─── Fragment dokumentu

Małe, 4-cylindrowe silniki Diesla z podwójnym doładowaniem – to nowy rodzaj jednostek, które znalazły zastosowanie w autach z napędem na wszystkie koła wyglądających jak terenówki.
Niemal równocześnie BMW, Mercedes i Volvo mogą zaspokoić potrzeby klientów żądnych mocy i dużego momentu obrotowego, którzy jednak ze względów ekonomicznych wolą zadowolić się małymi silnikami, niż sięgać po potężne – trzylitrowe, 6-cylindrowe.
Jeszcze przed kilkoma laty wartości momentu obrotowego rzędu 400-500 Nm zarezerwowane były dla dużych diesli
Chwalony w 2004 r. silnik 3.0 V6 TDI w VW Touaregustartował z momentem 500 Nm – taki sam wycisnął Mercedes w GKL 250 CDI z silnika o pojemności 2,1 l. Niemożliwe? To po prostu zalety dwóch turbosprężarek.
W 250 CDI mamy o 100 Nm więcej niż w słabszym 220 CDI, który w zasadzie ma bardzo podobne rozwiązania techniczne. A dodatkowo 34 KM więcej. Osiągi auta Bayerische Motoren Werke (BMW) okazały się skromniejsze. Pomiędzy 20d i 23d też nie ma ani jednego cm3 różnicy w pojemności, ale dzięki podwójnej turbosprężarce dwulitrowy silnik zyskał dodatkowe 50 Nm i 27 KM.
Jeszcze bardziej subtelni okazali się Szwedzi. Podwójna turbosprężarka w nowej wersji D5 XC60 pomaga dla 5-cylindrowego diesla w osiągnięciu jedynie 20 Nm i 20 KM w porównaniu z poprzednim silnikiem z pojedynczą turbiną – przy tej samej pojemności 2,4 l.

──────

» **Twoje zadanie**
Proszę poprowadzić dalej tekst o małych silnikach Diesla z podwójnym doładowaniem, zaczynając zaraz po jego ostatnim zdaniu.

─── Wyświetlane informacje

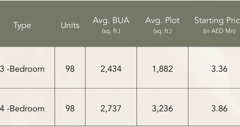This screenshot has height=127, width=240.
Task: Select the in AED Mn unit label
Action: coord(219,31)
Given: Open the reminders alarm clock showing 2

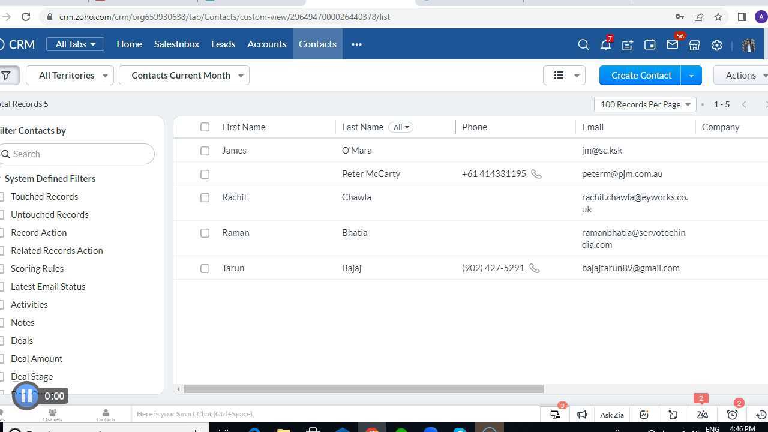Looking at the screenshot, I should coord(731,415).
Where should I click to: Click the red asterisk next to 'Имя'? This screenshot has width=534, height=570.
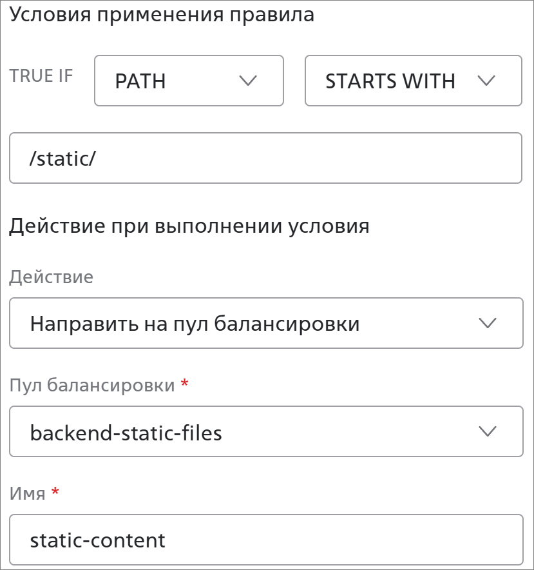coord(55,493)
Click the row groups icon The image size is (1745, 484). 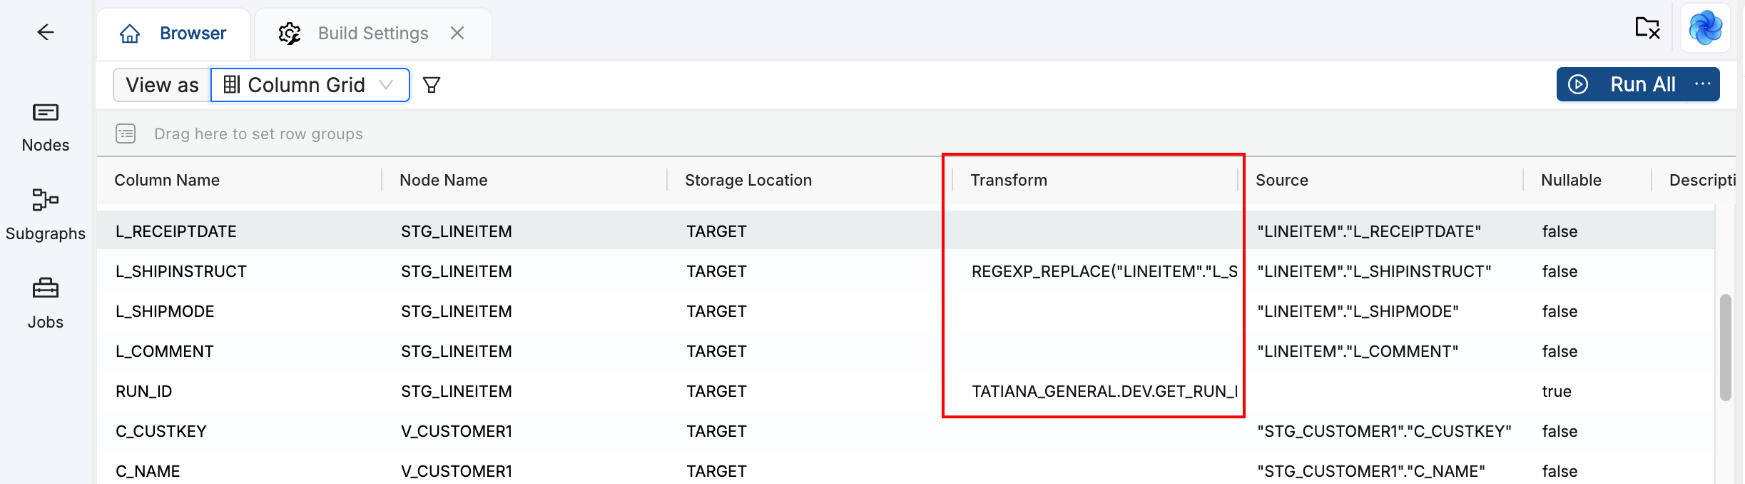pos(126,133)
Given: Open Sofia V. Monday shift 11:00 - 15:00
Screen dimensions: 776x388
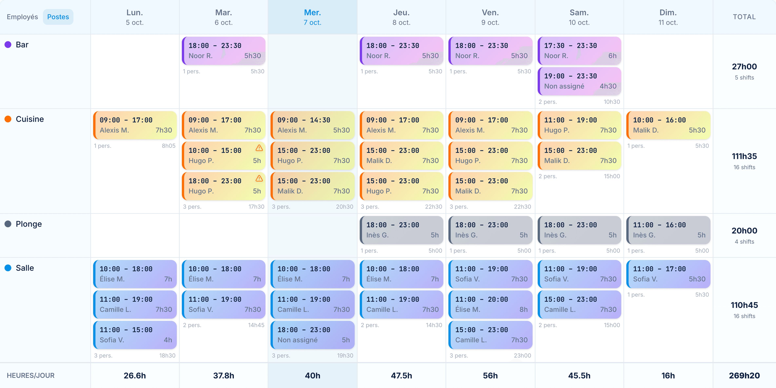Looking at the screenshot, I should coord(135,335).

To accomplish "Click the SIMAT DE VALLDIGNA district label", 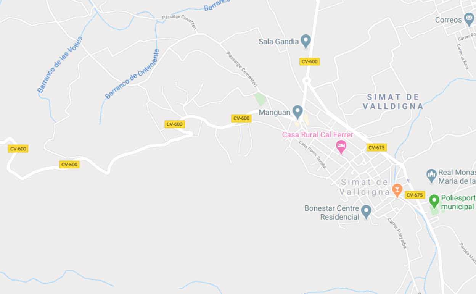I will (393, 102).
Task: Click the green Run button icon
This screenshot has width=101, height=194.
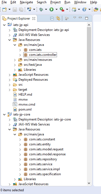Action: click(x=51, y=9)
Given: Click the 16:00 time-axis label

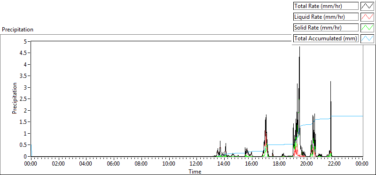Looking at the screenshot, I should 252,164.
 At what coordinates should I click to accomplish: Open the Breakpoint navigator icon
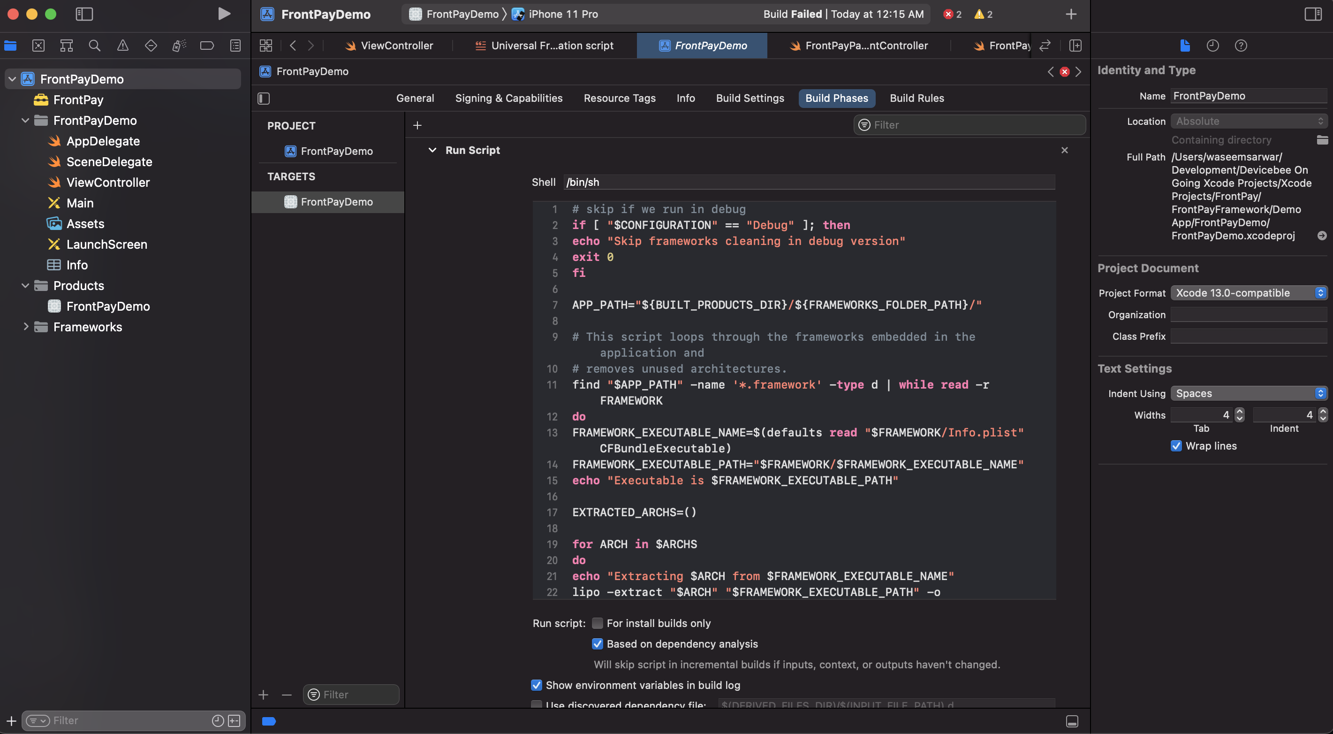[206, 46]
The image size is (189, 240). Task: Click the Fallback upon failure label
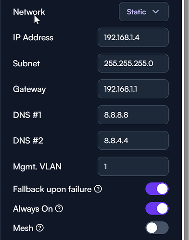click(x=52, y=189)
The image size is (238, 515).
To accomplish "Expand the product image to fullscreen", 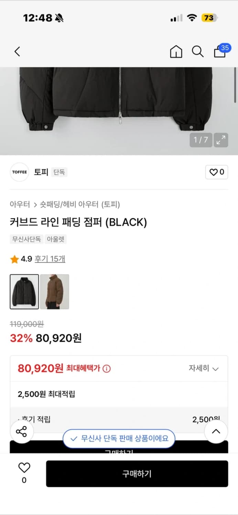I will [221, 140].
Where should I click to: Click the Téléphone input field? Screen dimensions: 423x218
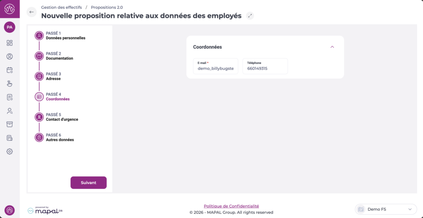265,68
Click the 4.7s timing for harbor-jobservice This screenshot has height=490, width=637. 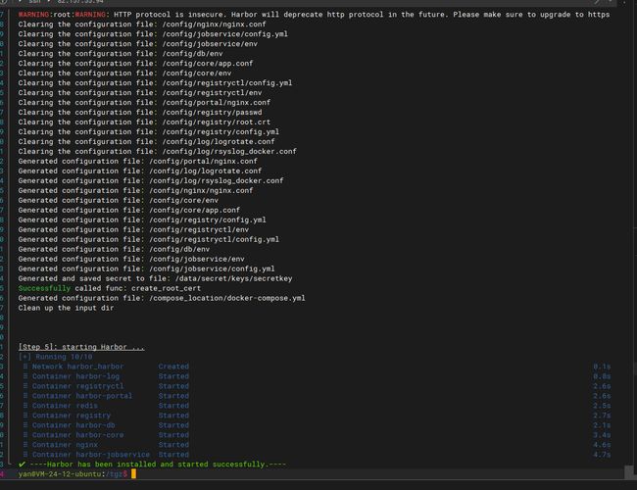coord(602,454)
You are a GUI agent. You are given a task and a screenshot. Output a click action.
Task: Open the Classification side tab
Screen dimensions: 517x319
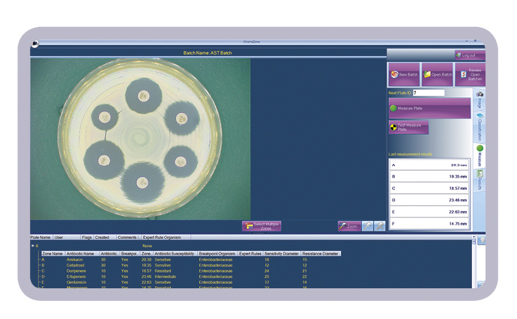pos(480,127)
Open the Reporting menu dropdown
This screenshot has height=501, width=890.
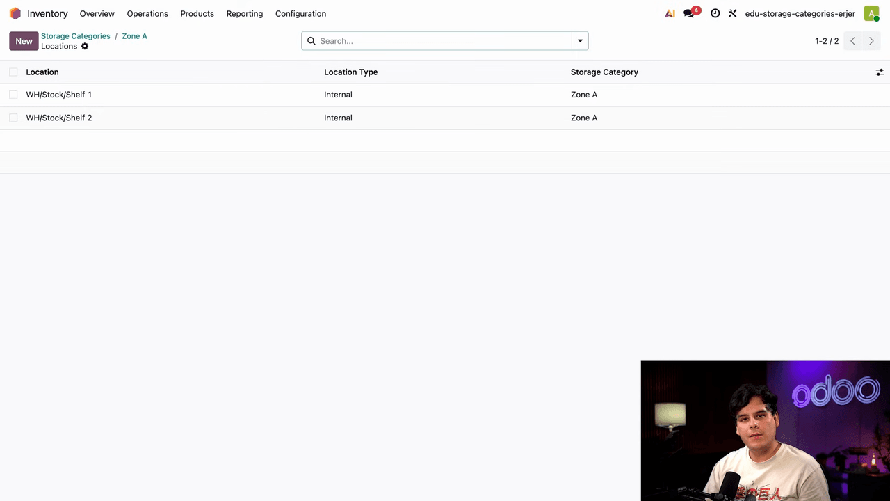click(245, 13)
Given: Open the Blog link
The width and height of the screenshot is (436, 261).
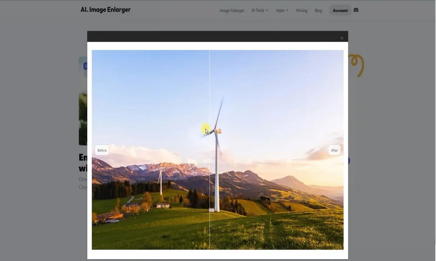Looking at the screenshot, I should pos(318,10).
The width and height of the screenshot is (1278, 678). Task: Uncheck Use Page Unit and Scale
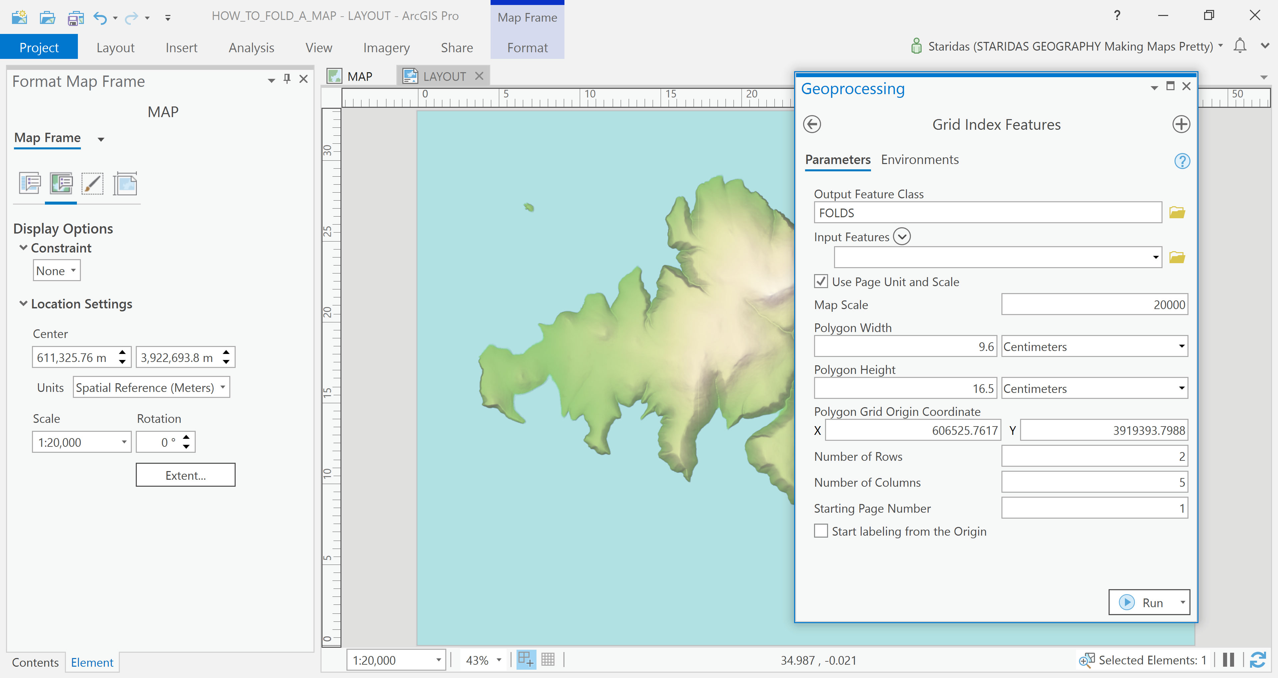821,282
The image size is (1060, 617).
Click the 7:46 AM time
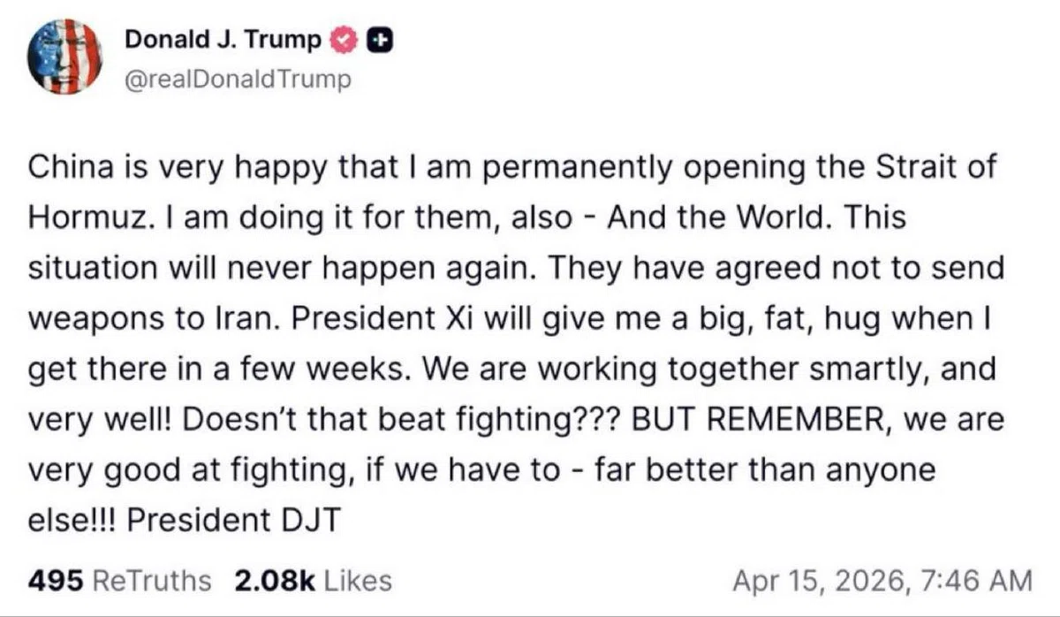(975, 581)
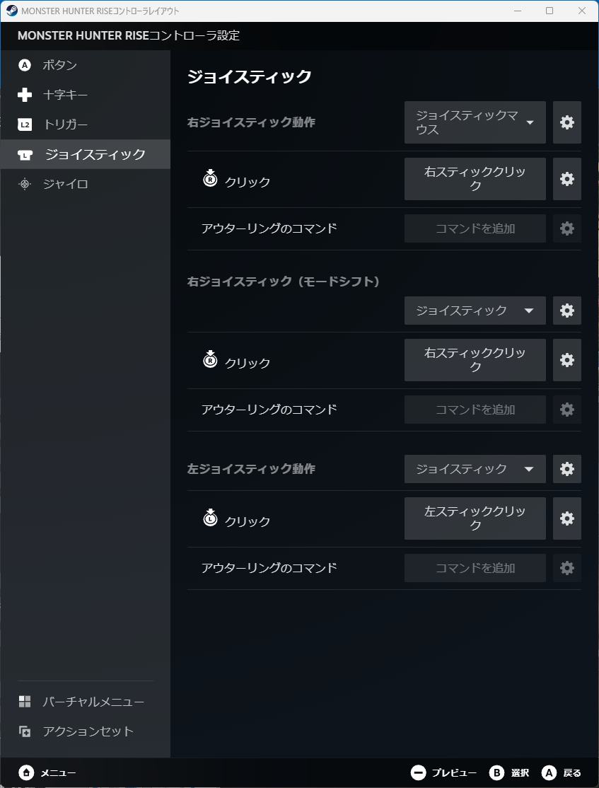Click the gear beside 右スティッククリック
The image size is (599, 788).
coord(566,179)

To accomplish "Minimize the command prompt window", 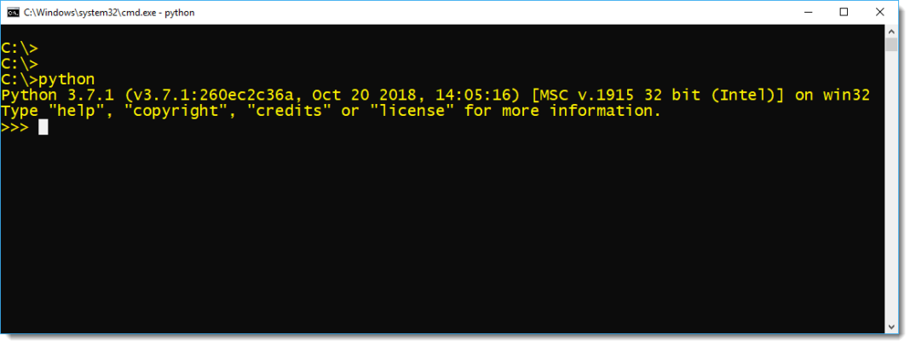I will tap(803, 12).
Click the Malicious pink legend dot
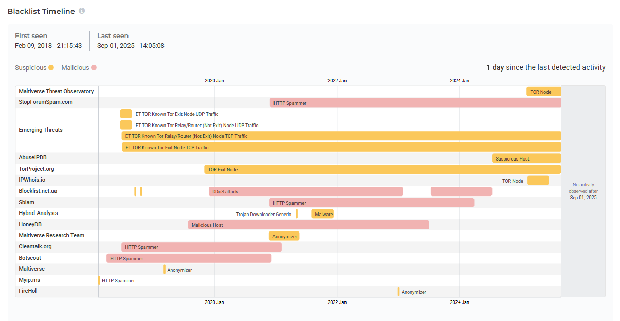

──────

» **Odpowiedź pisemna**
BMW X1 23d w zasadzie nie powinno brać udziału w tym porównaniu – nie pasuje ono do Mercedesa GLK i Volvo XC60. Silnik Diesla z podwójną turbosprężarką jak najbardziej, cała reszta – nie.
X1 przynależy do klasy Toyoty RAV4. Jeżeli chodzi o gabaryty czy ilość miejsca, znajduje się on wyraźnie niżej niż konkurenci. X3 stanowiłby godną alternatywę dla GLK i XC60. Ale w aktualnym X3 nie ma wersji 23d. Pojawi się ona dopiero jesienią tego roku, wraz z następcą modelu.
Szkoda, lecz w związku z tym do zmagań musimy wystawić mniejsze X1 23d. Oczywistym jest, że w kwestii ilości miejsca BMW skazane jest na niepowodzenie. Dotyczy to zwłaszcza bagażnika, który i tak traci na pojemności ze względu na modne ostatnio łagodne „przejścia” tyłu samochodu.
X1 nie powalczy zatem o praktyczne zalety w użytkowaniu codziennym, będzie za to odgrywać znaczącą rolę w kategorii „dynamika”. X1 jest niższe (mniejsza powierzchnia czoła auta) i ma niżej umieszczone siedzenia.
Przysporzy mu to krytycznych głosów kierowców skarżących się na bóle pleców, którzy przy wsiadaniu i wysiadaniu przyzwyczajeni są do wygody większych SUV-ów. Ucieszą się natomiast kierowcy z zacięciem sportowym, którzy z rozkoszą będą pokonywać zakręty – bez nerwów, jedynie z małym przechyłem.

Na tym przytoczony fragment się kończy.